Connecticut’s bill would have required the state's Office of Health Strategy to implement a plan to manage private equity-linked healthcare transactions, potentially requiring the state to issue a certificate of need for those deals.
The Massachusetts legislation would have required hospitals to own their real estate and forced facilities to disclose audited financial statements about their parent organization’s out-of-state operations, private equity investors, real estate investment trusts and management service organizations.
Minnesota’s bill would have prohibited any private equity company or real estate investment trust from acquiring healthcare providers.
The Oregon legislation would have limited the control that private equity-backed management service organizations have over for-profit physician groups. But Oregon already passed a law in 2022 giving the Oregon Health Authority the power to block or authorize healthcare transactions involving corporate investors.
The Washington bill would have required providers' parent companies, including private equity firms, to notify the attorney general about a proposed deal 120 days prior to its closing.
What laws did Indiana and New Mexico pass?
Indiana passed a law that took effect in July requiring healthcare entities with at least $10 million in total assets and private equity firms to notify state officials about pending mergers or acquisitions 90 days before transactions close.

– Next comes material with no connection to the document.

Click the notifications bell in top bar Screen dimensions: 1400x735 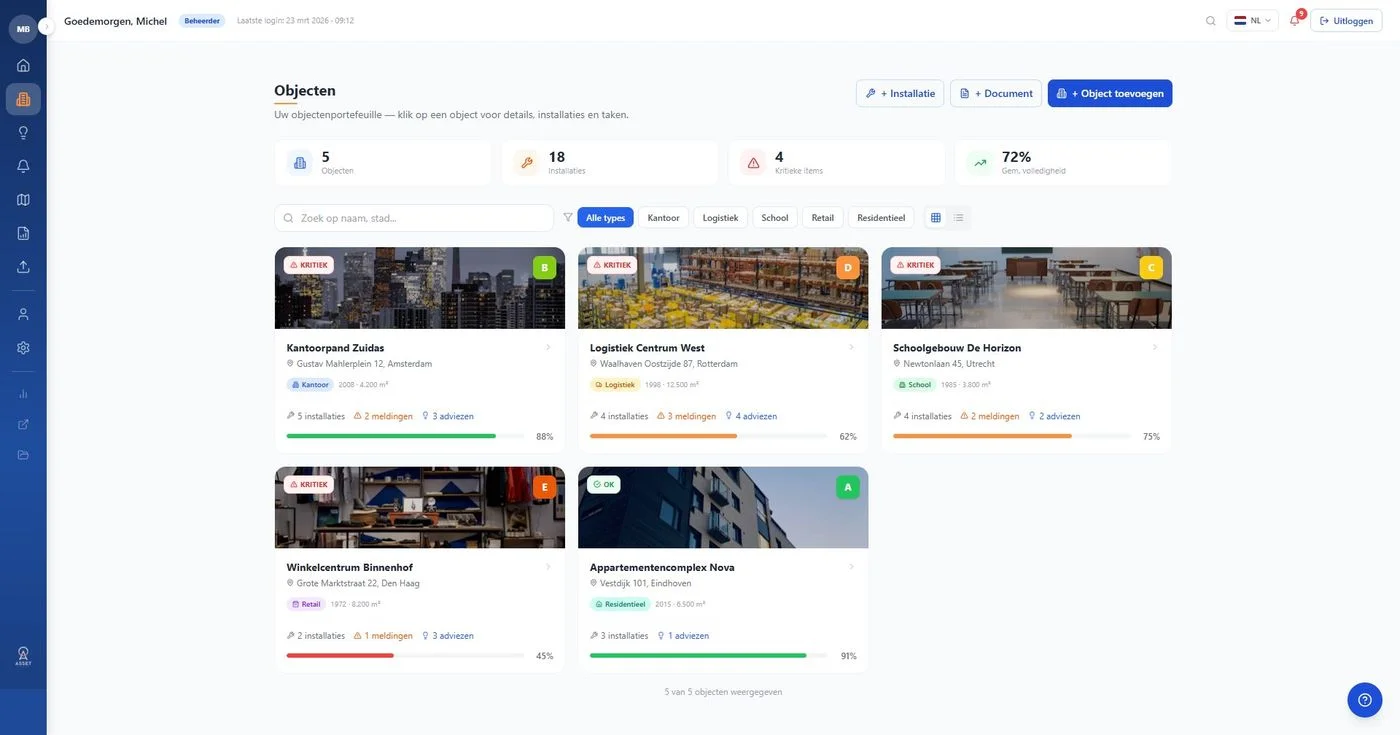point(1294,21)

New Mexico implemented a similar bill in March, requiring 120 days notice for healthcare transactions. But, unlike the Indiana law, New Mexico's statute gives state officials authority to approve transactions, approve them with conditions or deny them.

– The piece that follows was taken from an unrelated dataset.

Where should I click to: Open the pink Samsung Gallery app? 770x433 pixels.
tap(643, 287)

The Hoosier State, among others, aims to fill holes in federal antitrust law that state policymakers deem too permissive or too slow, lawyers said.
“States don't feel the FTC has been aggressive enough in healthcare, and have attempted to fill that gap,” Jackson said.
How is the federal government probing private equity?
As state laws take shape, the federal government seeks more information that agencies say will help them craft more robust regulations.
The Federal Trade Commission, Justice Department and Health and Human Services Department launched a probe in March, requesting information on the effects of private equity and other corporate investor-backed healthcare transactions, especially those involving companies the FTC deems serial acquirers.
The FTC honed in on Texas in a lawsuit against U.S. Anesthesia Partners and Welsh, Carson, Anderson & Stowe, a private equity firm that has a minority ownership stake in the physician group. The FTC alleges in a September 2023 complaint that U.S. Anesthesia Partners consolidated physician practices in Texas, inflating the cost of care for patients in the state.
In May, the U.S. District Court for the Southern District of Texas dropped Welsh, Carson, Anderson & Stowe from the lawsuit, although the court allowed the FTC to pursue its antitrust violation claims involving U.S. Anesthesia Partners' acquisition strategy.
How will state activity affect mergers and acquisitions?
Many healthcare investors and providers considering mergers and acquisitions in California were pausing deal activity until Newsom acted, healthcare lawyers said.
After Newsom stopped the bill, merger and acquisition activity is expected to increase in that state and beyond.
The stalled bills in the six states, combined with the Federal Reserve’s decision last month to cut its benchmark interest rate for the first time since 2020, may lead to more dealmaking, said John Saran, a healthcare attorney at the law firm Holland & Knight.
“The potential for scrutiny might persist, but I do think that the outlook for deals being done in 2025 saw an improvement from three weeks ago,” he said.